BRISTOL, Conn. – A once proud basketball program watched helplessly as its fans began piecing together the implications of their favorite team having its game broadcast on ESPNU, reports have confirmed this morning. News that the game would also be available to stream via the WatchESPN app did little to alleviate fears among the rabid fanbase.

“It’s just kind of a sudden realization,” said long-time fan Brian Tomelli. “We’ve grown so accustomed to watching games on ESPN or, at worst, ESPN2, but now that we’re on ESPNU it just kind of hit me: maybe we aren’t very good this season.”

ESPNU has long been home to teams generally classified as “mid-majors” who would otherwise fail to get much time in the national spotlight.
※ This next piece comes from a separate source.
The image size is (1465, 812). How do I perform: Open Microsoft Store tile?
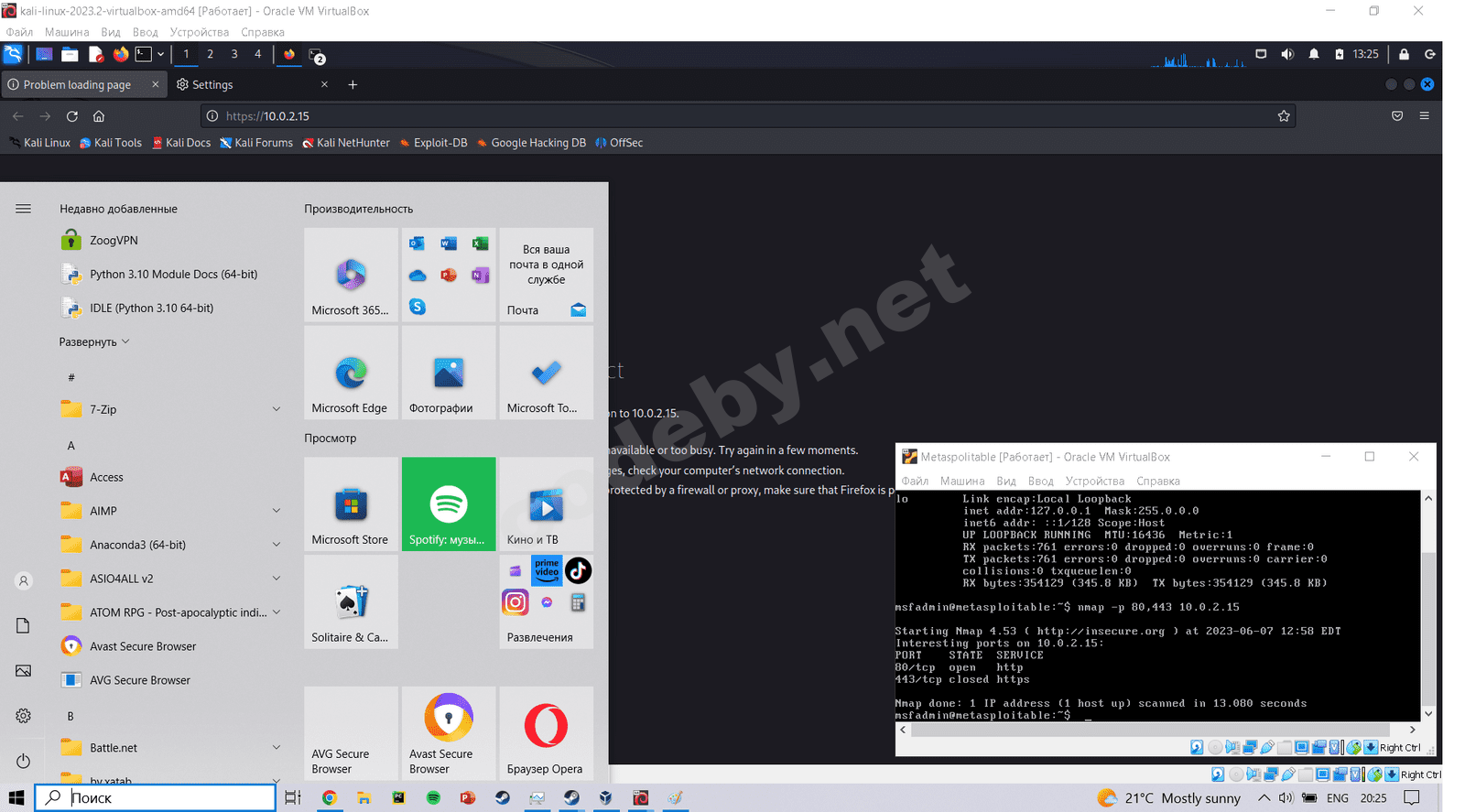[351, 503]
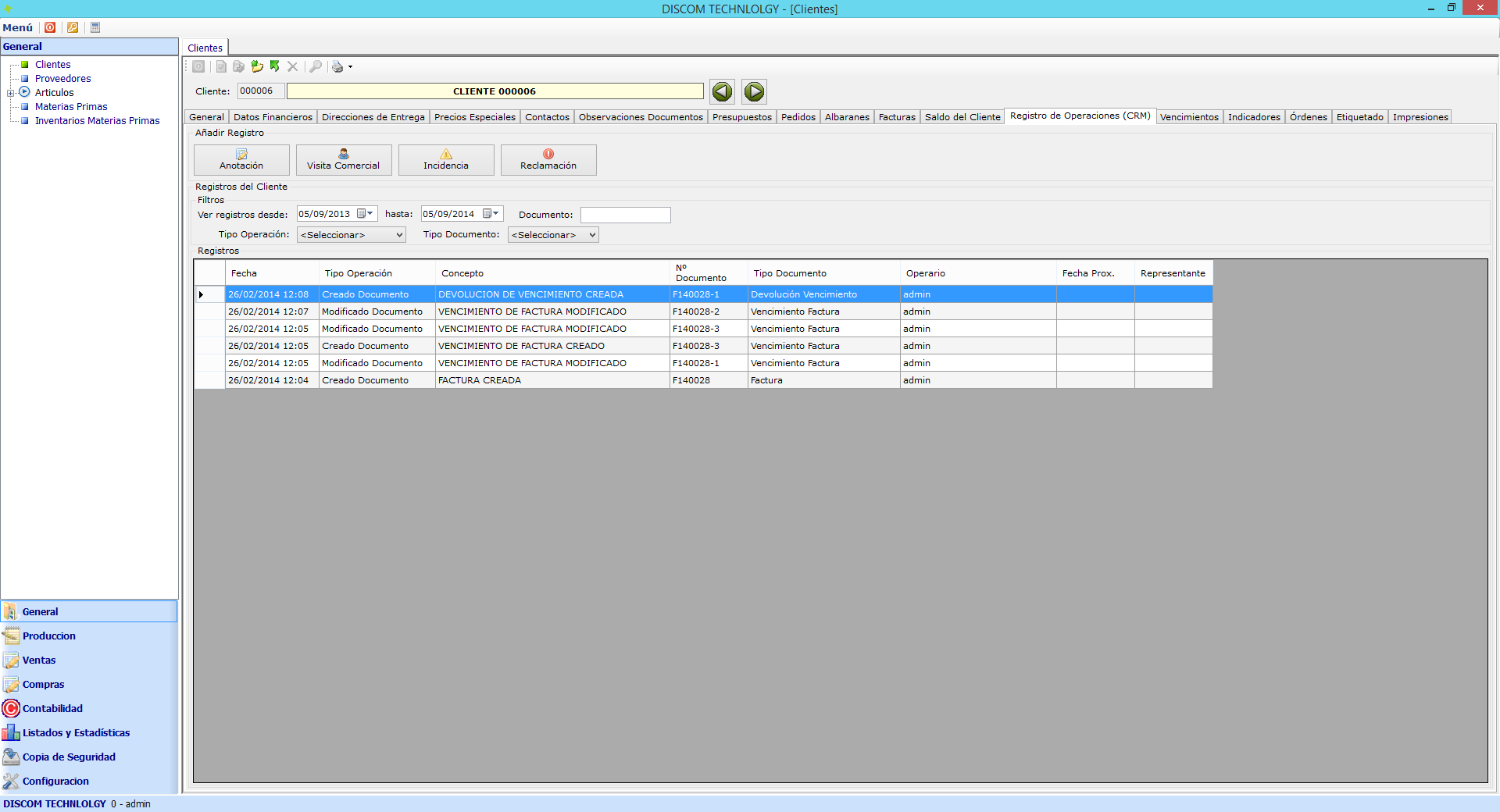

This season, however, more and more formerly high profile teams have been finding their way to what has typically been viewed as a barren wasteland for college basketball.

“I’m not even sure I get ESPNU,” said out of town fan Doug Perryton. “Is that, like, in the 600’s?”

Compounding the issue that some fans have had with this demotion from prime time to afterthought is the lower quality of play by play and color commentary. 

“Last time we had to play on ESPNU, I’m pretty sure I heard one of the announcers say that Barry Heffernan made a three pointer for us,” said Tomelli. “We don’t even have anyone named Heffernan on the team!”

One cannot deny the overwhelming sense that ESPNU is the place where college basketball matchups go to die, at least among the fanbases of so-called “Power Conferences.” Among the lower tiers, however, teams are thrilled to get a national broadcast, even if no one will wind up watching it.

Several attempts were made to include comments from the fans of teams like New Hampshire and Delaware, but none are known to exist.